The reason we enter into relationships with another person is that we want to feel our connection with this person, we want to love and be loved, we want to communicate, in order for our life to be filled with meaning and joy. However, we often feel dissatisfied.
Most of my clients come to me with complaints about their relationships with people around them: they feel offended and unfulfilled. However, very few of us realize that we make two significant mistakes even at the subconscious level. We do not even understand that we are doing something wrong, since they are carried out at the level of reflexes.
In order to build healthy relationships, we need to avoid these two mistakes:
Finding the cause of your problems in others
Many of us are constantly unhappy with their surroundings. In our difficulty we blame the outside world, people and objects from this world. And we do not look inside at all in order to find the cause and solution of the confusion in our soul.

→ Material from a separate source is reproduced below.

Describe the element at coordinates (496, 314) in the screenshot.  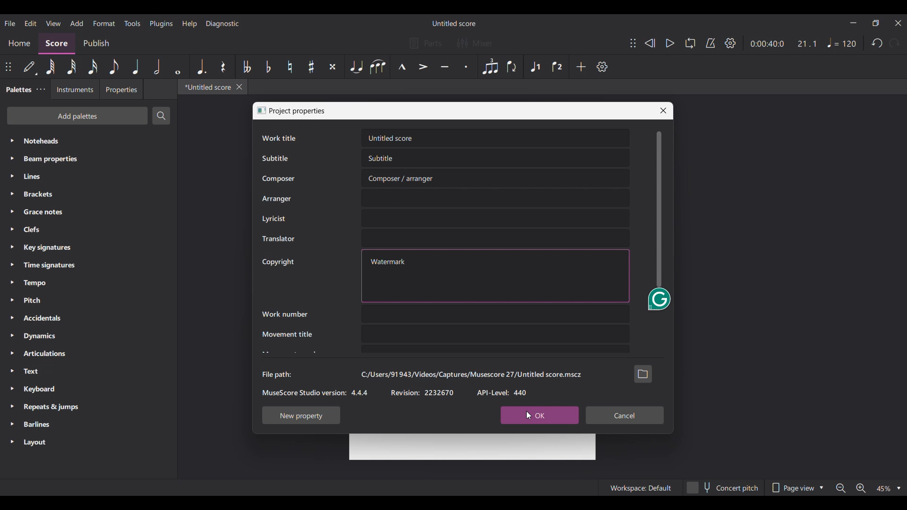
I see `Text box for Work number` at that location.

Let's analyze this situation on the example of a relationship with a man. As a rule, women blame their man for hurting and frustrating them. Now let's change the approach to this situation and consciously delve into yourself.
Ask yourself what is behind your hurt feelings. As a rule, there is some hidden reason for your grievances and grievances. Try to understand yourself and think about how you can satisfy your deepest needs.
This approach to the problem will significantly change the course of events in your romantic or any other relationship, since you will focus on yourself and not condemn the other person.
You forget that the most important relationships in your life are relationships with yourself.
From a very young age, we are taught first of all to take care of relationships with other people and to live our lives through the needs of the outside world.
However, we overlook the fact that our external relationships with people are a reflection of how we treat ourselves. If you want to be loved, understood, respected, then you first need to learn how to love, understand and respect yourself, and only then you can expect a similar attitude from other people.
Most of us, women (and men), sacrifice themselves in order to please others, help them and shield them from problems, in the personal sphere or in the professional. But we forget that first of all we need to take care of filling our soul, so that we can build the right relationships with others on the basis of good love for ourselves, acceptance of ourselves and our human value.
If you do not value yourself, then how can you expect recognition from your life partner, the director or mother-in-law?
If in your life there are these two problems that we talked about above, then this is a sure sign that you need to start working on yourself. One of my favorite sayings is: “investing in yourself is the wisest investment.” I want to encourage you, above all, to the life of the inner. I hope that you will understand that everything begins with us, and then you will be able to control your life and what is happening in it.
Let's stop pointing fingers at others and blame them for our failures. Stop looking for the guilty on the side. Take responsibility for your life and your relationship.
And decide that your next project will be you! You will not regret!